Podbudowałyście mnie dziewczyny, noc była tragiczna, mały płakał, szukał sobie miejsca, Bajka prychała i warczała, w końcu poszedł do tego pokoju co mam zdjęcia, mąż się tam położył, Stefan wędrował, wypróbował wszystkie możliwe miejscówki: parapet, fotele, biurko (to dawny pokój syna jeszcze nie przerobiony, ma być sypialnią, ale czekamy na fundusze
) , wszedł do łóżka też nie pasowało i w końcu zasnął za wersalką i spał parę godzin. Dzisiaj dalej fuczenie, ale (odpukać) jakby ciut mniej, nawet się nosami prawie zetknęli nad miską z wodą, bo Bajka zapomniała go z odległości postraszyć
. Obserwują się, jedno drugiego sprawdza, jak na razie nie przejawiają chęci do bicia. Mały chyba uznał za "swój" tamten pokój, spał chwilę za wersalką, teraz na wierzchu, Zjadł troszkę więcej: jedną małą puszeczkę z kurczaka i troszkę swoich chrupek. Za to Bajka nie chce jeść. Powiedzcie mi ile trzeba przemrażać mięso dla kota? Chodzi mi o to, że jak dziś rano wsadziłam do zamrażarki to kiedy mu mogę dać? Bardzo lubi surowe mięso, mąż musiał go zabrać z kuchni jak porcjowałam, bo wskakiwał na szafkę i chciał jeść.
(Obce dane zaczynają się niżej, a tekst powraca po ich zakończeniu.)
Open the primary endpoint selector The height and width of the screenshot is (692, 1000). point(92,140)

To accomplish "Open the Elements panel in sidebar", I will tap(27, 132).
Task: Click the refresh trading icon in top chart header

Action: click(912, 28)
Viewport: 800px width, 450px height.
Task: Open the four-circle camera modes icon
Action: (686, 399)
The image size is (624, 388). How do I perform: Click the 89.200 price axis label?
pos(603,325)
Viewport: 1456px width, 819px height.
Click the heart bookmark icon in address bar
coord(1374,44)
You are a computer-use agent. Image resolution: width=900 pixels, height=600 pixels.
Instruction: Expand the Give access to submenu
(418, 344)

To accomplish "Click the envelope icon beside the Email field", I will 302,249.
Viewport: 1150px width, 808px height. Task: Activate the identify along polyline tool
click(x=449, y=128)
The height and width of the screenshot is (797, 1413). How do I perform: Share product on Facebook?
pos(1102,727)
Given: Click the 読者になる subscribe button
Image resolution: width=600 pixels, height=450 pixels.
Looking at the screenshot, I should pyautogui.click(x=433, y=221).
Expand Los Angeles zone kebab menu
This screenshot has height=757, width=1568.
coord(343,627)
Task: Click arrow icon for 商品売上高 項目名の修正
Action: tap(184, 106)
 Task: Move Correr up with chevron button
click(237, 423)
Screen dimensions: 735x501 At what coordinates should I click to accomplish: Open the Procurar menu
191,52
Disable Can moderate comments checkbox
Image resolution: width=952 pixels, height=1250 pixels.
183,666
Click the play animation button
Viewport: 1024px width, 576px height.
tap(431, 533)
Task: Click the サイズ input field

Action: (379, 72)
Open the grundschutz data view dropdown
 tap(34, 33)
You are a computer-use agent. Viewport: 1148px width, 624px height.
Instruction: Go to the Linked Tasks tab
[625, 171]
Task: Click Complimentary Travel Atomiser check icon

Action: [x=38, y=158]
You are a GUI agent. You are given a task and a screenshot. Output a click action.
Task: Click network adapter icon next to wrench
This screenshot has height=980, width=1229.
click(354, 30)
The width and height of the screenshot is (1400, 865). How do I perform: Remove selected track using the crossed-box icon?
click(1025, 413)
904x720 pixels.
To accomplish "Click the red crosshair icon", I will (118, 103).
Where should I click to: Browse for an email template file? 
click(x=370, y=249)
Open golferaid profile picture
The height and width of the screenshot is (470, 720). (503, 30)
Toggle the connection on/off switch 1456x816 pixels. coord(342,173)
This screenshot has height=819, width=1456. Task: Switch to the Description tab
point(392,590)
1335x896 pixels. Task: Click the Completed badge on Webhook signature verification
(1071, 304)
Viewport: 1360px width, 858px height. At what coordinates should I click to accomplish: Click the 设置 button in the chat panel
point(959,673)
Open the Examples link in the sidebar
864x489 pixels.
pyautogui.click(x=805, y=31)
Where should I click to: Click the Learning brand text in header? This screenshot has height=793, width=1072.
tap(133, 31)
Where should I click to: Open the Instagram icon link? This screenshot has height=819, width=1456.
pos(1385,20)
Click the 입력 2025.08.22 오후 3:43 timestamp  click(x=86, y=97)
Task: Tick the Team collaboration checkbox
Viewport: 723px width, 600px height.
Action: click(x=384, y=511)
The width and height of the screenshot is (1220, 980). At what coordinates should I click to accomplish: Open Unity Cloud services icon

joakar to wersalka i dwa fotele, finki czy jak się to nazywa, ale do niczego są, tanio kupiłam i chyba jaka cena taka jakość w wersalce sprężyny kłują w plecy jak się leży.
Lorelei szkoda tej kici, miejmy nadzieję, że ktoś ją wziął, bo ładna była. Bajka to dominatorka i pewnie dlatego jest jej ciężko, jak byli Bazyl i Axel to ona rządziła, a na dodatek mi się wydaje, że jego troszkę czuć "zapaszkiem" nie wykastrowanego kocura, bo ta pani ma też kocury hodowlane. I może ona się tego zapachu trochę boi?